**Task to carry out:**
Please return all lines of the data below containing the string "with".

Pixel coordinate grounding data:
# # # #
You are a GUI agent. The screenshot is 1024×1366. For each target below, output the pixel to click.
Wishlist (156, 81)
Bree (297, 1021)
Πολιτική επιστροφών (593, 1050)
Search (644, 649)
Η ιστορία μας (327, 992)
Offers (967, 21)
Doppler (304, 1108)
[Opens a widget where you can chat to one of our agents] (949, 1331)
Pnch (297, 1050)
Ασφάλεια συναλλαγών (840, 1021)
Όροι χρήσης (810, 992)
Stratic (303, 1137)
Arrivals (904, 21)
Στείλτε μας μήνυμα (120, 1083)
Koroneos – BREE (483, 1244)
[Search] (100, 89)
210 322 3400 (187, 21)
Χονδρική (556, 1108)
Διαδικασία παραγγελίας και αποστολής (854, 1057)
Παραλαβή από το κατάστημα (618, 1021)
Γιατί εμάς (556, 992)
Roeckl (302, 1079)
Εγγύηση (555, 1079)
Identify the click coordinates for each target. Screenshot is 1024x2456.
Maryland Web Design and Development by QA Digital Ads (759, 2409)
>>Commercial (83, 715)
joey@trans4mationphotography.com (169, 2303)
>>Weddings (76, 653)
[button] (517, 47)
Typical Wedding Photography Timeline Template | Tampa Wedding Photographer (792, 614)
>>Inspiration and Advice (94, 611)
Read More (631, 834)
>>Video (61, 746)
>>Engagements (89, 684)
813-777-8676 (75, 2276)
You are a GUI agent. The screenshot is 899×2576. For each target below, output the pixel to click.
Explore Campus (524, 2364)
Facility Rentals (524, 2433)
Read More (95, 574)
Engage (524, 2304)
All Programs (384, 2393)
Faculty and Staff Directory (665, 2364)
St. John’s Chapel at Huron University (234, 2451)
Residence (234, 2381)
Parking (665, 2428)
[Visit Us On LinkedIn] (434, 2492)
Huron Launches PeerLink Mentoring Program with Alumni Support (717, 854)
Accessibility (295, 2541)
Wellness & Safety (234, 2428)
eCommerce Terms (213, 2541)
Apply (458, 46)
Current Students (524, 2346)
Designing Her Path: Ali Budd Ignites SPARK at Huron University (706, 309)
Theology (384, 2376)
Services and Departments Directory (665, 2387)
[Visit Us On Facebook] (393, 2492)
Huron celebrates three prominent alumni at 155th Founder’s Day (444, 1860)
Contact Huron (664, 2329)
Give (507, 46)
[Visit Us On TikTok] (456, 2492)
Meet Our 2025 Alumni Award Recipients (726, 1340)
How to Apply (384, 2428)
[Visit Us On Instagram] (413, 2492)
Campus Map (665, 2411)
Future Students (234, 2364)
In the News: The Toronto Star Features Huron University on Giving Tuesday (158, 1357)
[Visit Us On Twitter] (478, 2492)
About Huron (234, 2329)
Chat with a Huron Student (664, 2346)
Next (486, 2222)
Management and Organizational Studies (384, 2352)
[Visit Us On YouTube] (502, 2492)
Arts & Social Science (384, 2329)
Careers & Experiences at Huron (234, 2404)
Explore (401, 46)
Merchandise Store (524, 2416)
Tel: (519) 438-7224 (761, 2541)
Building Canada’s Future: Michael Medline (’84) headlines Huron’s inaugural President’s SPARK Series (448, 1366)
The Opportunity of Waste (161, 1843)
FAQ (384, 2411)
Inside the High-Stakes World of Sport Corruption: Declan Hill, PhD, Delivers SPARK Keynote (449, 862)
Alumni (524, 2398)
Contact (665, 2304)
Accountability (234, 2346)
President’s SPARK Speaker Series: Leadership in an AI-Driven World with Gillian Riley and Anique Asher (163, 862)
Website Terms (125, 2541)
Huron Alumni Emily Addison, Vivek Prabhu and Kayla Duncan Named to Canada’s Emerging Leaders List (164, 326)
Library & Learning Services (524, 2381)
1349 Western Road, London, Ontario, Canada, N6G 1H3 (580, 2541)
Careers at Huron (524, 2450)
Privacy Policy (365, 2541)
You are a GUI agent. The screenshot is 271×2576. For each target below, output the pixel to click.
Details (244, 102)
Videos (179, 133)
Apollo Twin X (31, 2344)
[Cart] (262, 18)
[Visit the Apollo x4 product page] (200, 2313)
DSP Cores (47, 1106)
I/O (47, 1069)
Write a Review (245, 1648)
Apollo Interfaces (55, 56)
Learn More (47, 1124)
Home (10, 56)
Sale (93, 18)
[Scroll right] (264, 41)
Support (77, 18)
# # # #
**Exercise output:**
Huron Launches PeerLink Mentoring Program with Alumni Support (717, 854)
Chat with a Huron Student (664, 2346)
President’s SPARK Speaker Series: Leadership in an AI-Driven World with Gillian Riley and Anique Asher (163, 862)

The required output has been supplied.